[Records excerpted from a collection]
..............................

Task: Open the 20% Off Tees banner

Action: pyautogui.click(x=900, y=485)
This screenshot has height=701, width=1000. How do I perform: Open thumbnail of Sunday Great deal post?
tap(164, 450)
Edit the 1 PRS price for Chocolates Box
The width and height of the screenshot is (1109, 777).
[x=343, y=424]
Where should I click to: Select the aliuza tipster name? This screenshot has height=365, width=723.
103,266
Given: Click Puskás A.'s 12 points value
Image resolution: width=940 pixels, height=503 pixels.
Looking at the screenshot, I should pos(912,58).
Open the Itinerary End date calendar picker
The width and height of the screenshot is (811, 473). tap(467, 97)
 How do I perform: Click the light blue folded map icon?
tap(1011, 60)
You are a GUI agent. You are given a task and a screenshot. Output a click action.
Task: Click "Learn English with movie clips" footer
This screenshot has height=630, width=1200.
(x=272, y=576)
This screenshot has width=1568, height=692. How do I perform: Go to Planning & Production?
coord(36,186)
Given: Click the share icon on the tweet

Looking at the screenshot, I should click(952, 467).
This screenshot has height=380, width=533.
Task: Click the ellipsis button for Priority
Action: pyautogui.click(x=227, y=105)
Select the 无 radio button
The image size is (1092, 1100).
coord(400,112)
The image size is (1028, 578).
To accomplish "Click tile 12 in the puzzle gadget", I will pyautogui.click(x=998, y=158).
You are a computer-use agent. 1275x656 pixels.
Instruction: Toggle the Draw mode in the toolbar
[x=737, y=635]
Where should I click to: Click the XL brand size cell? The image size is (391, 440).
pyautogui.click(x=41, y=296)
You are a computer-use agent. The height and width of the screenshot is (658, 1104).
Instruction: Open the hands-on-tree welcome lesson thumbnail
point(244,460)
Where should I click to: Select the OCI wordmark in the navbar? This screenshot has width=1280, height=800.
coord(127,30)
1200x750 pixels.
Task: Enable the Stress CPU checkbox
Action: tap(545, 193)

..............................

Exercise
Reproduce verbatim the portion of the data that begins with the line containing "Given: Click Puskás A.'s 12 points value" and ends with the line containing "tap(1011, 60)", including both of those lines.

Exercise output
Given: Click Puskás A.'s 12 points value
Image resolution: width=940 pixels, height=503 pixels.
Looking at the screenshot, I should pos(912,58).
Open the Itinerary End date calendar picker
The width and height of the screenshot is (811, 473). tap(467, 97)
 How do I perform: Click the light blue folded map icon?
tap(1011, 60)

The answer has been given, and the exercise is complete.